Australia is a country in the southern hemisphere comprising the mainland of the world's smallest continent, the major island of Tasmania, and numerous other islands in the Indian and Pacific Oceans.
Neighboring countries include Indonesia, East Timor, and Papua New Guinea to the north, the Solomon Islands, Vanuatu, and New Caledonia to the north-east, and New Zealand to the south-east.
Sydney is one of the most beautiful cities of the world.
Located on the south-east coast of Australia, the Harbor City certainly is globally influential in the fields of culture, art, fashion, cuisine and design. The city is home to the Australia's two most iconic structures Sydney Opera House and the Sydney Harbour Bridge. You can enjoy the vibrant life of the dynamic city.
The Great Barrier Reef, the world's largest coral reef, lies a short distance off the north-east coast and extends for over 2,000 kilometers.
Traveling in Australia is not difficult for travelers with a disability.
The country's major airlines are equipped to cater for a wide range of needs. They can provide wheelchairs, preferential aircraft boarding, oxygen and facilities for guide dogs, and can also cater for special dietary requirements.
Legislative arrangements in Australia require that there are adequate services for people with disabilities on transport, tours and in hotels.
Planning is always an important part of ensuring any holiday is successful, and that any special requirements are met. There are a lot of useful resources available online, including anecdotal reports from other travelers with a disability, access guide books written by wheelchair users, accessible accommodation listings and vehicle hire, as well as information about local disability organizations, service providers and lots more.

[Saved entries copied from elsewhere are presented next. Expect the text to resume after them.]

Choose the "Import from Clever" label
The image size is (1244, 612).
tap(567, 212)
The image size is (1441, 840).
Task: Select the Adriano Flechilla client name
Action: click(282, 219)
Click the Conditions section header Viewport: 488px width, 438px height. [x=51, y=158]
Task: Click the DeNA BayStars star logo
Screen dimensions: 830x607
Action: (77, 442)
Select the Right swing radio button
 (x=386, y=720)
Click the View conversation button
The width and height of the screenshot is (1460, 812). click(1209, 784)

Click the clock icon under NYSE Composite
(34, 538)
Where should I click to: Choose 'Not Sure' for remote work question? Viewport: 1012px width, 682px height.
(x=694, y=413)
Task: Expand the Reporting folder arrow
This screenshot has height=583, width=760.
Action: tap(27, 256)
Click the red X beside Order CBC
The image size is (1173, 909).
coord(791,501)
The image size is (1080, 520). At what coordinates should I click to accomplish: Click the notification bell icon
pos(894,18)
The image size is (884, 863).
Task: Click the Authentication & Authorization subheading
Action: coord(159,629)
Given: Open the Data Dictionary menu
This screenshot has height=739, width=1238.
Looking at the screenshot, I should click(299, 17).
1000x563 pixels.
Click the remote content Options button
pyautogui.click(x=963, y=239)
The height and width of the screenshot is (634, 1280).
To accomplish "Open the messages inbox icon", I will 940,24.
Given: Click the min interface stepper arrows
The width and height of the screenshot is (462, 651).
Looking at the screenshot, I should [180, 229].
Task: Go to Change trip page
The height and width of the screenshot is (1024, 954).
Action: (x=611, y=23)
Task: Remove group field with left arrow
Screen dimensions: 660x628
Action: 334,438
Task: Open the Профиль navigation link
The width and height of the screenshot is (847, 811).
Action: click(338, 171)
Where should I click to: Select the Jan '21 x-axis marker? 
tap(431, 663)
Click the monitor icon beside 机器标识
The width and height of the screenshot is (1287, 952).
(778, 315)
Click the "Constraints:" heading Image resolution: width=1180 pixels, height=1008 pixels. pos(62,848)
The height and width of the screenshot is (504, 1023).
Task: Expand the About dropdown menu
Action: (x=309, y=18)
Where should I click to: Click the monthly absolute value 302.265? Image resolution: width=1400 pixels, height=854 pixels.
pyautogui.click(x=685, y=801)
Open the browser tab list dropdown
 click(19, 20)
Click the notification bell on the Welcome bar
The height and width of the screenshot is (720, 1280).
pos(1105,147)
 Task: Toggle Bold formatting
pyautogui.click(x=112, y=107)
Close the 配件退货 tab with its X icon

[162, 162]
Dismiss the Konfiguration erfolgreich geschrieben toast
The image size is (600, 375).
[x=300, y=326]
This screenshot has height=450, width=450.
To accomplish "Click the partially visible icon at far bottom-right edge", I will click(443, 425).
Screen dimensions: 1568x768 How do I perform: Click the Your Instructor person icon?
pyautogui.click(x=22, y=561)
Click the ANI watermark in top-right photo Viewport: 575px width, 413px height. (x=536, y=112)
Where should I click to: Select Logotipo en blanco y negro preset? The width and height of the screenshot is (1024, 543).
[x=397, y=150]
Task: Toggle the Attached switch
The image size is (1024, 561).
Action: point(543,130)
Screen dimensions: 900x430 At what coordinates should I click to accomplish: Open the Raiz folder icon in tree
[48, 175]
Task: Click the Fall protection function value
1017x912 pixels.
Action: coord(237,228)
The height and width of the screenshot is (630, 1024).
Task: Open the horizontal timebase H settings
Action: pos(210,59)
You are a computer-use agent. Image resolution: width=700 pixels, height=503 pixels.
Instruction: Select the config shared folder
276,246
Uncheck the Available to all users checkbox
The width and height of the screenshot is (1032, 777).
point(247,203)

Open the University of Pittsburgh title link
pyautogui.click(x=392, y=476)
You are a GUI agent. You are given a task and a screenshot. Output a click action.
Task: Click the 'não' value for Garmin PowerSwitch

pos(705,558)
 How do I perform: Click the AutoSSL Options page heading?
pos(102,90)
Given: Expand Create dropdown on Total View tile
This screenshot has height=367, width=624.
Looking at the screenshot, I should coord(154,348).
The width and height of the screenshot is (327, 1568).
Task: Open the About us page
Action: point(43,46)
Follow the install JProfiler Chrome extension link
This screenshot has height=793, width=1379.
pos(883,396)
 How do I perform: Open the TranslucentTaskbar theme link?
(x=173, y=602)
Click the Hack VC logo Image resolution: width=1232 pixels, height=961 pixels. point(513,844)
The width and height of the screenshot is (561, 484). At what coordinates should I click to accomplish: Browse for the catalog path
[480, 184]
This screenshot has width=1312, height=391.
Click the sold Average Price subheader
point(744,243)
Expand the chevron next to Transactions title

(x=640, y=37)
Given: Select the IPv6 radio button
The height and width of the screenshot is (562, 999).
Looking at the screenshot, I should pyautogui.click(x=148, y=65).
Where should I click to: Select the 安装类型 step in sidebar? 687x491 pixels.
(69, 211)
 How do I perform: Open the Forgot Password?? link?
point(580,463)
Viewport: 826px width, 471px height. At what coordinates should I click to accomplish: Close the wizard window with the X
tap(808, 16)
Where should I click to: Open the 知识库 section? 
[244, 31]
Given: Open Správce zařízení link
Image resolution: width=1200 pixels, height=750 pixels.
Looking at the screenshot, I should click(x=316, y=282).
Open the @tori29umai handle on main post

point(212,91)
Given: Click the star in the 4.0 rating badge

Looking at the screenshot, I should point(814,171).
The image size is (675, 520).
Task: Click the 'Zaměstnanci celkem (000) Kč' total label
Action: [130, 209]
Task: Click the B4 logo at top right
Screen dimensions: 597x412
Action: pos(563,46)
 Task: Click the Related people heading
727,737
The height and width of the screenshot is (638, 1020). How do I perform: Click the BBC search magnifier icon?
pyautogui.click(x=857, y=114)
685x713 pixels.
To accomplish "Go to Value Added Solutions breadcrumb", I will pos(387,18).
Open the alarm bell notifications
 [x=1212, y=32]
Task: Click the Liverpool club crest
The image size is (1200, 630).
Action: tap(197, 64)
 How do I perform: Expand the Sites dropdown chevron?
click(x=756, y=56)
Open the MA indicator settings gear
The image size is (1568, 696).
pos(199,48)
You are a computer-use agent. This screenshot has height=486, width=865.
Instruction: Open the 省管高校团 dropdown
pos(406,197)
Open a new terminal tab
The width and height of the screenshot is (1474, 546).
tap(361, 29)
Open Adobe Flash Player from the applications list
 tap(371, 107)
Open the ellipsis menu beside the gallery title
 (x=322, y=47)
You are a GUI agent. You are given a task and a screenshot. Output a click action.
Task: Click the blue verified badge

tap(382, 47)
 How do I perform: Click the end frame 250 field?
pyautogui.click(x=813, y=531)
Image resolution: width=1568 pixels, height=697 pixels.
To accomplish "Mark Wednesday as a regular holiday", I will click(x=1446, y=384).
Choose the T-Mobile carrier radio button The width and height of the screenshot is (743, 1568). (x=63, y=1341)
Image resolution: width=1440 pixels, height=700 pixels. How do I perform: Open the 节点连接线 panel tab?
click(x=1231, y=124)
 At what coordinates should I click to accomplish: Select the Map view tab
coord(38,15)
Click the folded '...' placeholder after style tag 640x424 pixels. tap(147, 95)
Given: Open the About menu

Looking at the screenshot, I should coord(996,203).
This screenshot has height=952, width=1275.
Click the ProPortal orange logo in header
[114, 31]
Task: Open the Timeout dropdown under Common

There are many different types of travel agents.
You may want to find a "full service agent" that can help you with your flight, hotel, accessible van rental, and anything else you may need. Or if you are willing and able to make those arrangements yourself then you can use a specialized travel agent.
In Australia wheelchair accessible taxis are available through major taxi companies in all capital cities.
Most of Australia's trains are fully accessible for those with mobility difficulties and Greyhound Pioneer Australia and McCafferty coaches, or bus lines, both offer accessible travel for the disabled. In fact the Australian Accessible Transport Standard regulations will ensure excellent access on all types of public transport across Australia.
Quick Facts: Australians on DSP Traveling Overseas
When traveling overseas temporarily, you will generally only be paid DSP for up to 4 weeks in any 12 month period.
- You may continue to be paid DSP for longer than 4 weeks if you:
- Are studying outside Australia as part of a full time Australian course.
- Are severely disabled and dependent on and living with, a family member who has been temporarily posted to work outside Australia.
- Are severely disabled and your DSP can be paid under an international social security agreement Australia has with the country in which you are staying in.
- Have been assessed in Australia prior to departure as having a permanent, severe impairment and no future work capacity. Assessment involves a review of your DSP qualification and a Job Capacity Assessment.
If you have traveled overseas for 4 weeks in a 12 month period, you may still be able to be paid overseas if your reason for travel is one of the following approved reasons:
- Eligible medical treatment that is not available in Australia.
- Humanitarian reasons, for example, to adopt a child or attend custody proceedings.
- An acute family crisis, for example, to visit an immediate family member who is critically ill.